Haze and marketing blocked Timesplitters 4
Former Free Radical staff reveal why cult sequel was never made
Steve Ellis and Karl Hilton, both formerly of Free Radical, have revealed how attempts to get Timesplitters 4 published were hindered, both by the studio's final project and marketing teams.
"TimeSplitters 4 was in the very early stages of development when Free Radical went into administration," Ellis told GamesTM.
"A small playable demo was shown to several publishers, but it didn't attract any publishing deals."
Free Radical went into administration in December 2008, after publishing the lacklustre shooter Haze, and was acquired by Crytek in February 2009. Hilton is now Crytek UK's managing director.
"We pitched [Timesplitters] to a lot of publishers, and from each of them we got the same two responses. Firstly, they would ask what happened with Haze. We were the company that made a series of high-rated shooters and then we had released Haze, which wasn't as well received. This worried them," he said.
"Secondly, their marketing person would say something alone the lines of, 'I don't know how to sell this.' The unanimous opinion among all publishers that we pitched TimeSplitters 4 to is that you can't market a game that is based around a diverse set of characters and environments - you need a clear and easily communicated marketing message, and TimeSplitters doesn't have one."
"Perhaps they are all right. Perhaps this is why the previous games in the series achieved much more critical success than commercial success. For these reasons, one by one they all declined to sign the project."

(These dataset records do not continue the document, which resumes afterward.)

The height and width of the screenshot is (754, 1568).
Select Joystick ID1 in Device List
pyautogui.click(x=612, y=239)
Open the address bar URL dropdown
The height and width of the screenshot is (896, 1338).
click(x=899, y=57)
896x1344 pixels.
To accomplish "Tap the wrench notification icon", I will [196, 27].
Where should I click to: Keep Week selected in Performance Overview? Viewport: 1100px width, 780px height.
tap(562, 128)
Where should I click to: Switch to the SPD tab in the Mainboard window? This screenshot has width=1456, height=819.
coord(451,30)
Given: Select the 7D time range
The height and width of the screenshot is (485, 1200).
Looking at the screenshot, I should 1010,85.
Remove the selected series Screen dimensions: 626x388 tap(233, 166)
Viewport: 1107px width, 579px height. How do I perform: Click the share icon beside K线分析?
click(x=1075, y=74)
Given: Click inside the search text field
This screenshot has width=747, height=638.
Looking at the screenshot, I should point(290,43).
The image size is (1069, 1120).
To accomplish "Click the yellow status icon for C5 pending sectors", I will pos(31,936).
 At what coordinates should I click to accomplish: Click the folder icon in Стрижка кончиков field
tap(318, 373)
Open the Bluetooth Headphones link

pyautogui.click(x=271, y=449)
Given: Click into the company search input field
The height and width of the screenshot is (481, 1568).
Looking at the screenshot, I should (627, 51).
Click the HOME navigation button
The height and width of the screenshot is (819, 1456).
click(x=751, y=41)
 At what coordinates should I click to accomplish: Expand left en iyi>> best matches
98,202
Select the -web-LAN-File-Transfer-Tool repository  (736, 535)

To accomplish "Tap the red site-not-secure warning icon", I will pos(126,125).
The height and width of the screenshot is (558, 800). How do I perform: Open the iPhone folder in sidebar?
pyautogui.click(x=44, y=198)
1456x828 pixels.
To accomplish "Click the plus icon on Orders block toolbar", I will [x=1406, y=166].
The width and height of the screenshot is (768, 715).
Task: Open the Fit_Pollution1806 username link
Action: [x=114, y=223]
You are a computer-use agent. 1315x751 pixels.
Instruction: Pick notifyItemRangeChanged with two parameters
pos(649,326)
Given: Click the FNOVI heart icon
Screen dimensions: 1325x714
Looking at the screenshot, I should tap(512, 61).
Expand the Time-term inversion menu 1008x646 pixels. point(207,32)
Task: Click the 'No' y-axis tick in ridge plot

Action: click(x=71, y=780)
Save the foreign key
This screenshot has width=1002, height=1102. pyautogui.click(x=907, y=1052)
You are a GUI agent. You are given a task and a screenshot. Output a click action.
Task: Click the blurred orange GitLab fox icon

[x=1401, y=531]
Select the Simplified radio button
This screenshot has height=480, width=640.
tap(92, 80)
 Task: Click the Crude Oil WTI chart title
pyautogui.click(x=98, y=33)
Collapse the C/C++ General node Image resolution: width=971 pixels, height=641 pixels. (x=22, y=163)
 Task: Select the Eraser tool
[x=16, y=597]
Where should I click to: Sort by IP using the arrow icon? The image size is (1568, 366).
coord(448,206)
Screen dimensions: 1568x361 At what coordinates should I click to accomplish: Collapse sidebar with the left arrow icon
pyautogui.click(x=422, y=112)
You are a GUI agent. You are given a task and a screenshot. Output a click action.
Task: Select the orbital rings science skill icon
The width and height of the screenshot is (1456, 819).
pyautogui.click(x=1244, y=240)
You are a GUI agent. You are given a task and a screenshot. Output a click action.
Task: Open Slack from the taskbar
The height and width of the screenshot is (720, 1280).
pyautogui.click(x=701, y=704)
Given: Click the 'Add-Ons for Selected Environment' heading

Crytek has been facing questions about Timesplitters 4 since its acquisition of Free Radical. Earlier this year CEO Cevat Yerli suggested that while the idea of a free-to-play version of Timesplitters could have potential, a new title would never be released as a boxed product.
"The concept behind TimeSplitters was pitched around before we took over and Free Radical had no luck. We think even on CryEngine and with Crytek behind it there would be fundamental issues with the concept," he said.